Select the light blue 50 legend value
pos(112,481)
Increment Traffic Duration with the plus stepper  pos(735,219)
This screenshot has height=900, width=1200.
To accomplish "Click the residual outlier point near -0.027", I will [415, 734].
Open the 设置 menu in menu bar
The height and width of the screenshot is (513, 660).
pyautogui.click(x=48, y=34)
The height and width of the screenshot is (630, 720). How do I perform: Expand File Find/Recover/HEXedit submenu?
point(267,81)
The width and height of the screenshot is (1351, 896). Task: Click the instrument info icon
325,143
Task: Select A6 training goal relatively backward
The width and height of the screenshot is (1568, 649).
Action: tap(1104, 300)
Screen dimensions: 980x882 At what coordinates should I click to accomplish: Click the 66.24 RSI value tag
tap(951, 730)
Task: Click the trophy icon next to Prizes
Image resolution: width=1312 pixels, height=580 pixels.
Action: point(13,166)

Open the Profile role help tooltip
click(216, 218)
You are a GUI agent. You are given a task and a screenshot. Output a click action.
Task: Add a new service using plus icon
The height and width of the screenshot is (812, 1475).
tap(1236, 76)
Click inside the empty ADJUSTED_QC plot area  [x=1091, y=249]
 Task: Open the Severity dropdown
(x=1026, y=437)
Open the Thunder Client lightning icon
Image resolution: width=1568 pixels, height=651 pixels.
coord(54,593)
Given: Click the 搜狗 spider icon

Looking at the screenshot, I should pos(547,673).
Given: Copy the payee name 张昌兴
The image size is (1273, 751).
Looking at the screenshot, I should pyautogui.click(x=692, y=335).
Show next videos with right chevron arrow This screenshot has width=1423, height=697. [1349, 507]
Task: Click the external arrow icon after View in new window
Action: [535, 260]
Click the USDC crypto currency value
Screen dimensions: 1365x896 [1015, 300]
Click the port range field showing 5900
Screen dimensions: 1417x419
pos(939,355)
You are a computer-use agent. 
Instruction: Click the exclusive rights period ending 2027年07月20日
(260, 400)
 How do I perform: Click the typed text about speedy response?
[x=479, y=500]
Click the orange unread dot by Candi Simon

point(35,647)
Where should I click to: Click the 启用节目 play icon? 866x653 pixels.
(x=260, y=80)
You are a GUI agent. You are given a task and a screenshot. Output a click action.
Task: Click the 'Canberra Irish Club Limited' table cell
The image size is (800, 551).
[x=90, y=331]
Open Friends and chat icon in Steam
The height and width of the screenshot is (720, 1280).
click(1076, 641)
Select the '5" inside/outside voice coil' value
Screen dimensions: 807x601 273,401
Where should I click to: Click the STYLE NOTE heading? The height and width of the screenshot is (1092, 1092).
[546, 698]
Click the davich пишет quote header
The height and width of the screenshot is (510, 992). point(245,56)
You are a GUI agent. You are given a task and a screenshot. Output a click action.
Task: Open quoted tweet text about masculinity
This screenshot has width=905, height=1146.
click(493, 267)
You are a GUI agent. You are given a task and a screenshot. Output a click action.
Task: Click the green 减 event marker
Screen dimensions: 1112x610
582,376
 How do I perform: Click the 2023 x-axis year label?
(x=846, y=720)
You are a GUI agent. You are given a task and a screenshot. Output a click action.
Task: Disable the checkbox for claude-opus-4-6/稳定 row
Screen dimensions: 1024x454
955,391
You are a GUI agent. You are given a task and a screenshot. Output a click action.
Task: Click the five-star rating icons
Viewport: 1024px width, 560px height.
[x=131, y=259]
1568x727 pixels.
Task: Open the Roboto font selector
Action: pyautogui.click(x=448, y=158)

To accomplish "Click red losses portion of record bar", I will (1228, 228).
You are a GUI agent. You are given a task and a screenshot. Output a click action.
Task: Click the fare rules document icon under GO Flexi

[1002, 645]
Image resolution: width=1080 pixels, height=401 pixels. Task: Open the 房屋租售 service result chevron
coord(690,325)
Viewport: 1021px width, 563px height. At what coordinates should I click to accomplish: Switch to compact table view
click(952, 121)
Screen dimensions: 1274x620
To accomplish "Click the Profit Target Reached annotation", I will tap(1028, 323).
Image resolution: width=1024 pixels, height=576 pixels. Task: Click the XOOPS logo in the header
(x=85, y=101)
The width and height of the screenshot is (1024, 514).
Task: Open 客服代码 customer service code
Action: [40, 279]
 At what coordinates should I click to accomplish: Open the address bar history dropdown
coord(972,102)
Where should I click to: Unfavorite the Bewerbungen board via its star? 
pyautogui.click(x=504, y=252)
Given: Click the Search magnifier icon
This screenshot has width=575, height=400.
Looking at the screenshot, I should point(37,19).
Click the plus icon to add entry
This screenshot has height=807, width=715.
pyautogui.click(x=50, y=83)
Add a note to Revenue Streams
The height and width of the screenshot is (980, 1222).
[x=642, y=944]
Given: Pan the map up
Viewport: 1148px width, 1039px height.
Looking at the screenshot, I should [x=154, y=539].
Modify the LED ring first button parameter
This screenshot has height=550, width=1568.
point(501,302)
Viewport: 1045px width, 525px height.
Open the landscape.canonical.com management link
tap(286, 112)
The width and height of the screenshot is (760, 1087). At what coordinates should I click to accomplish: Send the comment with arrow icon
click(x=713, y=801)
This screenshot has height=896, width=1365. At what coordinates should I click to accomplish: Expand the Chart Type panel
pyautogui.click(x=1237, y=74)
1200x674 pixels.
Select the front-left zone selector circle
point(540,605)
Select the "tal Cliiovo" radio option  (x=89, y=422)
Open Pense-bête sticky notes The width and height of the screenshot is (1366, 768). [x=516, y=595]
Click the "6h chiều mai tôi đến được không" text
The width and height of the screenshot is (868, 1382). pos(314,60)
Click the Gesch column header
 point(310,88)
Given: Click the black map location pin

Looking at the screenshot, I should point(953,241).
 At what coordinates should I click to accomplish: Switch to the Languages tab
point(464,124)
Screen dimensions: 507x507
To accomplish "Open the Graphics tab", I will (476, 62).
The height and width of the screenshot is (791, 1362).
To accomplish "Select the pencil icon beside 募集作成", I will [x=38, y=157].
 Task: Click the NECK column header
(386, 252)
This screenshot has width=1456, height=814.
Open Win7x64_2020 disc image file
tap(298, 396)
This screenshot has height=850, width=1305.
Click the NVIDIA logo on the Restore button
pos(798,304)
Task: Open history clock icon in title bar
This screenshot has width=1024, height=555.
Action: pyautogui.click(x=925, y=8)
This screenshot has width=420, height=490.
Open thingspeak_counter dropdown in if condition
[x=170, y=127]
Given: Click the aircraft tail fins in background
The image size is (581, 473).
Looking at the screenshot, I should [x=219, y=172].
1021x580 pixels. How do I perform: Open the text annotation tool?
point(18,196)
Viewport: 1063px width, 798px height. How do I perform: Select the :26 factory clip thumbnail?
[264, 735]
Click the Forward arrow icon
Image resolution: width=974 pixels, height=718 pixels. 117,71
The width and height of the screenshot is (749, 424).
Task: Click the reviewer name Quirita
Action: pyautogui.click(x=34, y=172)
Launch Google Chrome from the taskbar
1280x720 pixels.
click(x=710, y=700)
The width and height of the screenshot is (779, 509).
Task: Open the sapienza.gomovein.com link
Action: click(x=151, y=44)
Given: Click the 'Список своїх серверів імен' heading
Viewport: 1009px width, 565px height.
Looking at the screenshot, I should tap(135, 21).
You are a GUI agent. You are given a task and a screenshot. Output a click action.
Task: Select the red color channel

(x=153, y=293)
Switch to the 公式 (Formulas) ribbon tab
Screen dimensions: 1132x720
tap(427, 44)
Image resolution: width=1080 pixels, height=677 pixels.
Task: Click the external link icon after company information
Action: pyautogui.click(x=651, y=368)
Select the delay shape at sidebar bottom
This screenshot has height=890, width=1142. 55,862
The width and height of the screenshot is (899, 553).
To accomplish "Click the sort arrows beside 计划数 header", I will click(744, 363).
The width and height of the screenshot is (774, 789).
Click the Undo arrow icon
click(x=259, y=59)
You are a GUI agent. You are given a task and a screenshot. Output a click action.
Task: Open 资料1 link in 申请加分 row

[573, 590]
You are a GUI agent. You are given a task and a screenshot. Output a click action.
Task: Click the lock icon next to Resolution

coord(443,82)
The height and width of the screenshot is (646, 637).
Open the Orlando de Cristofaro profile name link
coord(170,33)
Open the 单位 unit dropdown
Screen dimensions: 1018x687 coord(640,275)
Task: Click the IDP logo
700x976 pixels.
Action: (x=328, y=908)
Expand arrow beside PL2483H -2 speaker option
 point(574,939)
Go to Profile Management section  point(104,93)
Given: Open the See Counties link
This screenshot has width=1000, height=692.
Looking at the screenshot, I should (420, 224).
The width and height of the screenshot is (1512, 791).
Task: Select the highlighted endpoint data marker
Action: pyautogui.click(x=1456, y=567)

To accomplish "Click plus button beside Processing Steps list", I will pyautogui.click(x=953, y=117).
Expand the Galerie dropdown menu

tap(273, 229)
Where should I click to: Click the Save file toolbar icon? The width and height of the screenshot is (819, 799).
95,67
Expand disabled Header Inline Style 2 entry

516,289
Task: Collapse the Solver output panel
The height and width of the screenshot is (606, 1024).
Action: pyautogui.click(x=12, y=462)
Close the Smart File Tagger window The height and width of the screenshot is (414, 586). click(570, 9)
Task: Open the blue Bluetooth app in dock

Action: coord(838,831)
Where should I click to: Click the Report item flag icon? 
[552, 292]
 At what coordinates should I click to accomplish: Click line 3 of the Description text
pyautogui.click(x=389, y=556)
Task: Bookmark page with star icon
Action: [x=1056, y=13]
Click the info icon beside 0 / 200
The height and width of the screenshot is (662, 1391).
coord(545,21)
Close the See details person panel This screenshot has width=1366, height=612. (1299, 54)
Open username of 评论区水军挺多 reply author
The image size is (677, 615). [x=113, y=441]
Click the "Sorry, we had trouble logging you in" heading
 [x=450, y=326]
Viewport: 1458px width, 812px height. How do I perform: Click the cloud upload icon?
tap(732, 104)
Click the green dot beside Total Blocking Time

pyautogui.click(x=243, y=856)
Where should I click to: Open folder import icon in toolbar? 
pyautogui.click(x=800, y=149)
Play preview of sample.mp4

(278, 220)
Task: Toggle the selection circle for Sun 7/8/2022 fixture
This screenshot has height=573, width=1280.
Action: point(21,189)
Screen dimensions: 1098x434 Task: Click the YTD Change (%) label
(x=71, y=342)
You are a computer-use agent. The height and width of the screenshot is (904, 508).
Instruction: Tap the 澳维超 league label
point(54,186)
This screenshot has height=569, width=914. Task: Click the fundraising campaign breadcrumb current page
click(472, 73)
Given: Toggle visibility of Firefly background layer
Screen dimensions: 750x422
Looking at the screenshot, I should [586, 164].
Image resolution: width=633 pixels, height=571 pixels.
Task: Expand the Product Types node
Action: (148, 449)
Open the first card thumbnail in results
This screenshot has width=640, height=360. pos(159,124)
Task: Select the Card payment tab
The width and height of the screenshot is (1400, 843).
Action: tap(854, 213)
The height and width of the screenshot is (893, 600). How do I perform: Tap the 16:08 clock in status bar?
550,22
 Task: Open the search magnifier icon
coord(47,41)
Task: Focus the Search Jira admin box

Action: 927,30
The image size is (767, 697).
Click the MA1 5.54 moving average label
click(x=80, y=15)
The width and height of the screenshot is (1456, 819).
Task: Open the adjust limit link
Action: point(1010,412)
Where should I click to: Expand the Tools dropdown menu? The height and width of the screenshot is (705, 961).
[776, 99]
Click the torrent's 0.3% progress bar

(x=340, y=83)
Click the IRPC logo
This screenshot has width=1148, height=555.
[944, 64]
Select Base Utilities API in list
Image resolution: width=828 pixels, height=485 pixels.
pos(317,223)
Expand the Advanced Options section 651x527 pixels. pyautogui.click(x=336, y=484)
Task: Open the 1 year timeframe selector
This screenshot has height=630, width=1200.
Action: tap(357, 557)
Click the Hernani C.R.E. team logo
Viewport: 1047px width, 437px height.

..........

Within the listing, how many lines hold "background"? Write only that number.

* _Output of the task_: 2